» What to do:
Retype the records below word for word, leaving out the pictures.

Page and screen pointing data
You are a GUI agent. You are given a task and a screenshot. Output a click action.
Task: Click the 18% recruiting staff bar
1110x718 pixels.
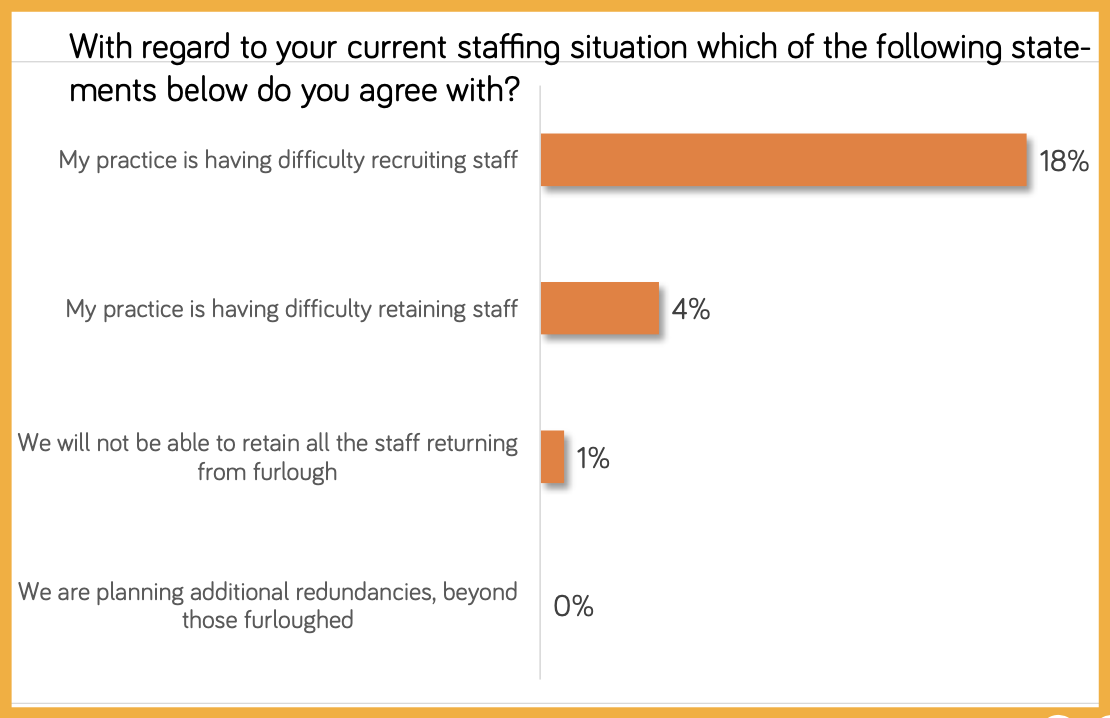coord(783,159)
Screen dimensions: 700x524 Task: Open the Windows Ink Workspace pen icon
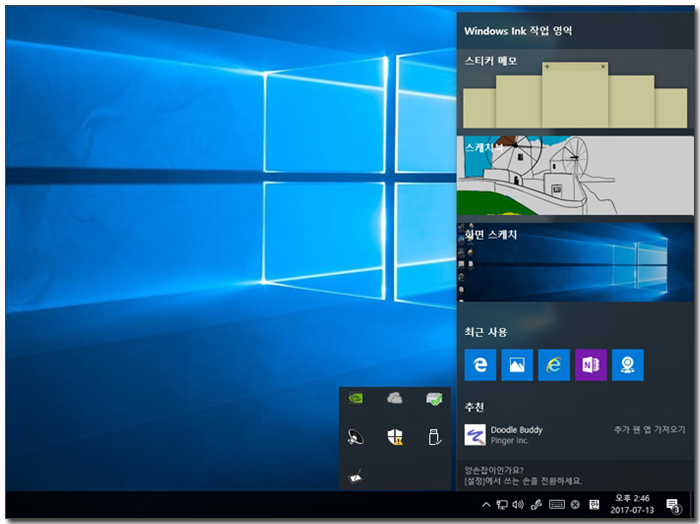tap(536, 504)
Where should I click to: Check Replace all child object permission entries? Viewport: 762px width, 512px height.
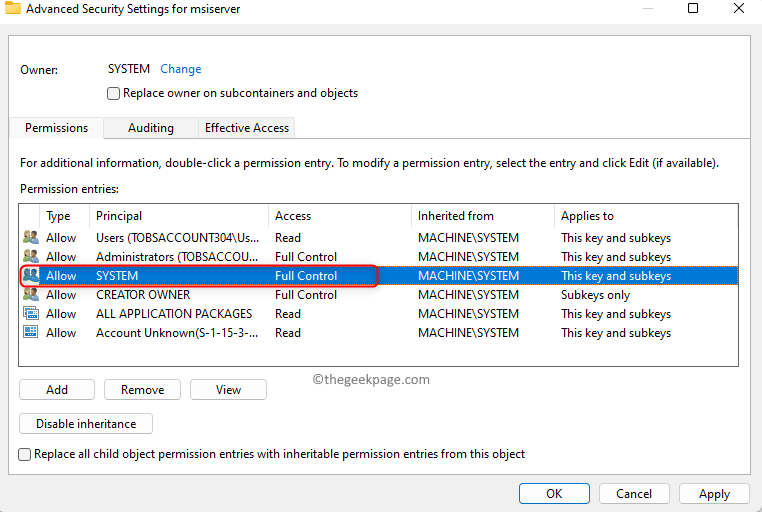[x=25, y=454]
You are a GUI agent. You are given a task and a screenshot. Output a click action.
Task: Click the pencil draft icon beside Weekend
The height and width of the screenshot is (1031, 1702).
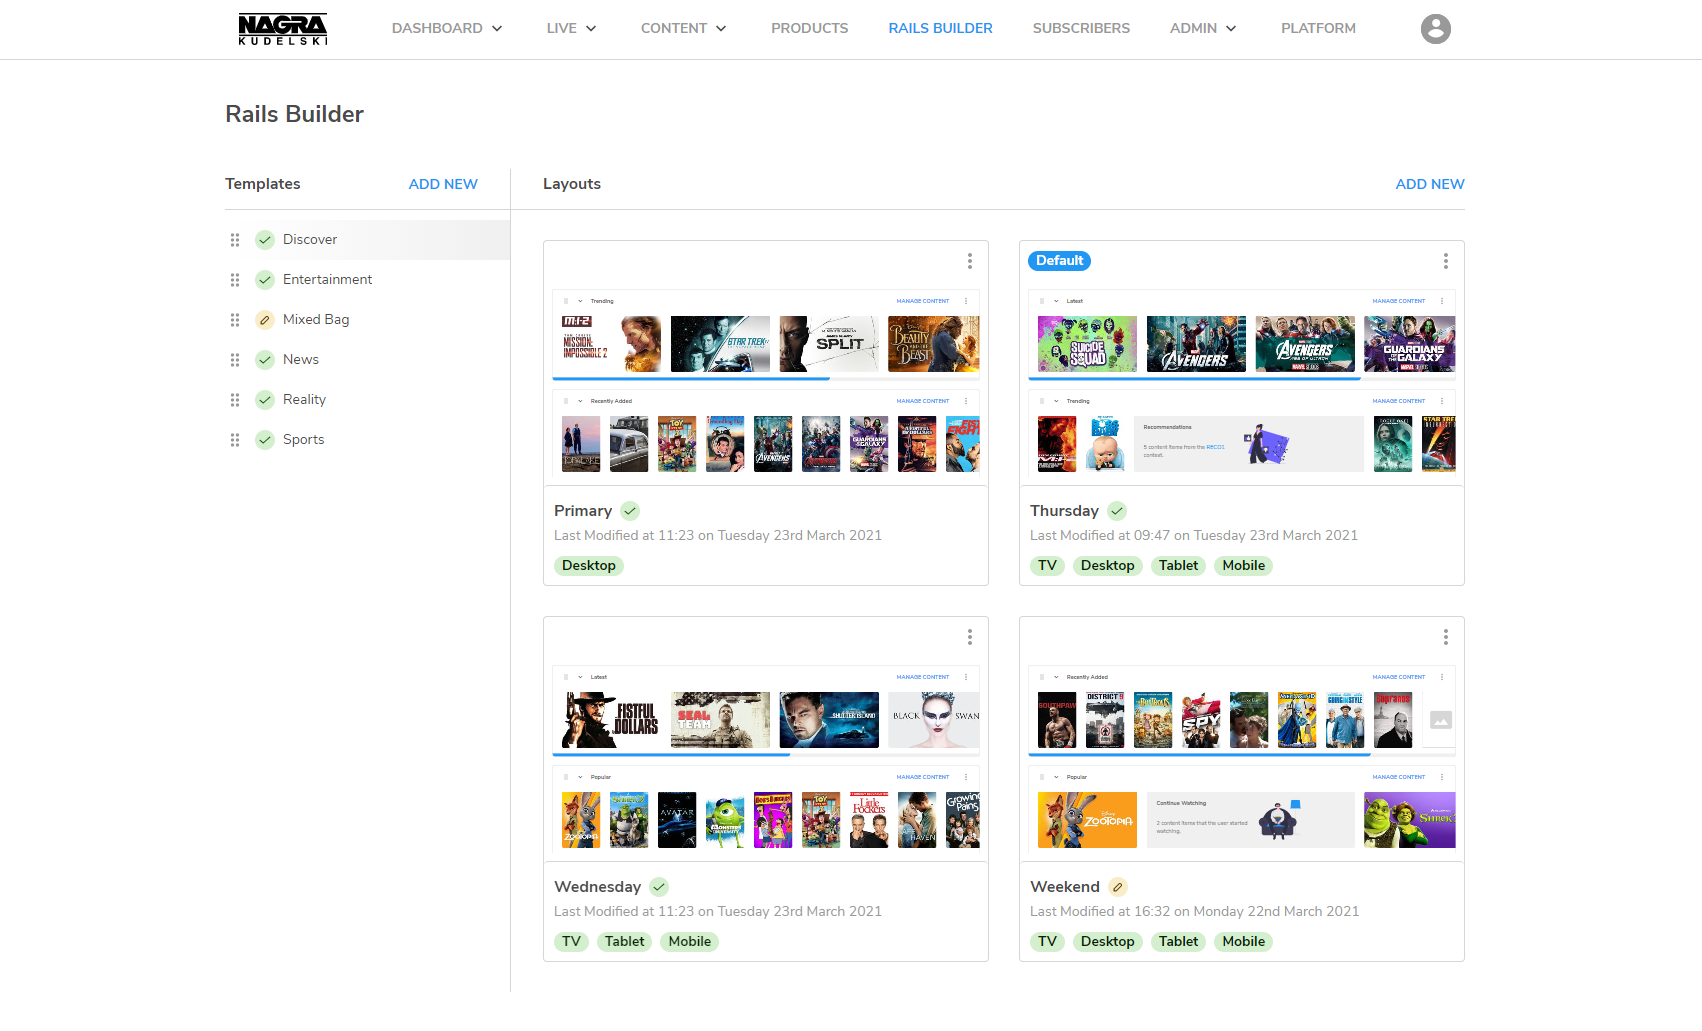coord(1118,887)
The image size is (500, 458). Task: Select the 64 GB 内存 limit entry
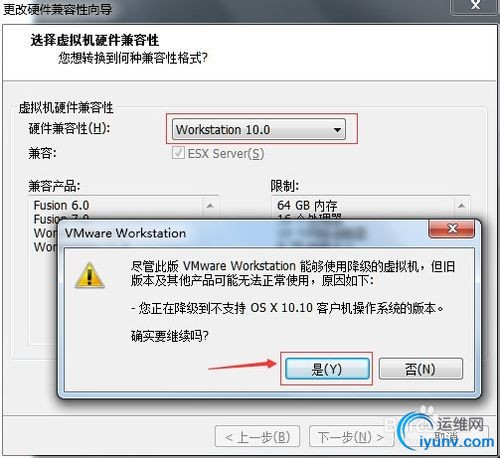pyautogui.click(x=307, y=205)
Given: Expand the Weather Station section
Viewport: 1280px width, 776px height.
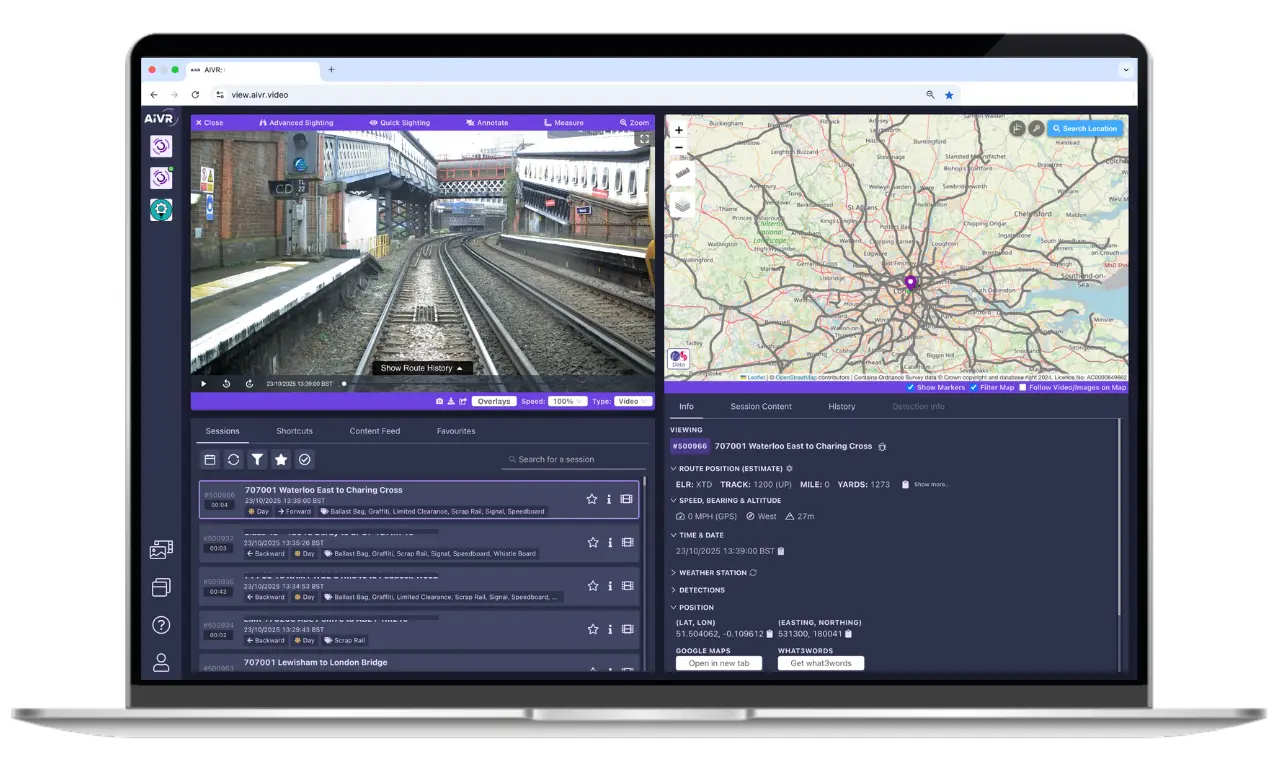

» Result:
You are a GUI agent. You are given a task and a screenshot. Output a click action.
Task: Click the 18% recruiting staff bar
1110x718 pixels.
coord(783,159)
Screen dimensions: 700x524 Task: Open the Windows Ink Workspace pen icon
tap(536, 504)
Where should I click to: Check Replace all child object permission entries? Viewport: 762px width, 512px height.
[x=25, y=454]
You are a GUI agent. You are given a task and a screenshot. Output a click action.
Task: Click the pencil draft icon beside Weekend
The height and width of the screenshot is (1031, 1702).
coord(1118,887)
The image size is (500, 458). Task: Select the 64 GB 内存 limit entry
pyautogui.click(x=307, y=205)
Given: Expand the Weather Station section
Viewport: 1280px width, 776px height.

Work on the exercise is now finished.